-- What you need to do --
Search the entries below for "will". Report each line where it occurs.

◆ ◆ ◆ ◆

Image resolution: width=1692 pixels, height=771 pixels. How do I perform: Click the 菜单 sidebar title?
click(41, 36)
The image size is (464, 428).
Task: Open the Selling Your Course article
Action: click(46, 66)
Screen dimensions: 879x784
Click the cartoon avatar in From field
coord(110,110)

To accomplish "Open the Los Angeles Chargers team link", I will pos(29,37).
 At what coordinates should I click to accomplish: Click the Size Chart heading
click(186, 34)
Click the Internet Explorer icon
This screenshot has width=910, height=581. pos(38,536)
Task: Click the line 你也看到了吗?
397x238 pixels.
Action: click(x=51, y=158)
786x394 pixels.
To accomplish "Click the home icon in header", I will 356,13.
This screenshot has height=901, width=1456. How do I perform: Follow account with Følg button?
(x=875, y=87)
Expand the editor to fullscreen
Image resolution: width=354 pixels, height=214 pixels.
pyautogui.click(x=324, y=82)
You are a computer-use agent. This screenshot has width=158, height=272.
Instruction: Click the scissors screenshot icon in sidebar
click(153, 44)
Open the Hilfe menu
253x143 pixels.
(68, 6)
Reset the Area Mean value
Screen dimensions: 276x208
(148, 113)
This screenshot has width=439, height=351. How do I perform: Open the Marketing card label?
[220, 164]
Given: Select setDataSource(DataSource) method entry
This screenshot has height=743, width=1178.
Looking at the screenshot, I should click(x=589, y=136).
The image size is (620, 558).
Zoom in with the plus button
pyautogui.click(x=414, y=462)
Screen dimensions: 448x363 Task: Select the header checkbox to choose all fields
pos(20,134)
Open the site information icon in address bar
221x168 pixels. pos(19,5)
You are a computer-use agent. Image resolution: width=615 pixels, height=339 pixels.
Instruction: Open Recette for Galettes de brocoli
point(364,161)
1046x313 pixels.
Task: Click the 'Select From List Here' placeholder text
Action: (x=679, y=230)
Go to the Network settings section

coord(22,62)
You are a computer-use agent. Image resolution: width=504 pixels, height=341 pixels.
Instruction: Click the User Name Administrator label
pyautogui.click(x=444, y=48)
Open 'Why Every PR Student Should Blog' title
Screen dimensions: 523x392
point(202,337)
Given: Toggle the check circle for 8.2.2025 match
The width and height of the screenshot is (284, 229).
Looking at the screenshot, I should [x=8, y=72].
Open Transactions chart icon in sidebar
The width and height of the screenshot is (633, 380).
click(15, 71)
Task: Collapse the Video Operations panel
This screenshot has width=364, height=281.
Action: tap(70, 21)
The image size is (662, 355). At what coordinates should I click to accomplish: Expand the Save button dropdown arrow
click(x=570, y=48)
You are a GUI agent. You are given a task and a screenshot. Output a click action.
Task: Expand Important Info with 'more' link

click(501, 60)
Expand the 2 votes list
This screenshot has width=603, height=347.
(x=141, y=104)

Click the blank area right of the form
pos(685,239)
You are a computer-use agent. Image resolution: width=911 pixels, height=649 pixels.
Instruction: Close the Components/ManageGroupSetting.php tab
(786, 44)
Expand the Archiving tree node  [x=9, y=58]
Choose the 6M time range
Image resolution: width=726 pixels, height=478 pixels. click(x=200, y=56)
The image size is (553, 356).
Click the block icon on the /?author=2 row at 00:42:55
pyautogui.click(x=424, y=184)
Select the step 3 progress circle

◆ ◆ ◆ ◆

-- Exercise output --
To accomplish "Open the Los Angeles Chargers team link", I will pos(29,37).
To accomplish "Click the home icon in header", I will 356,13.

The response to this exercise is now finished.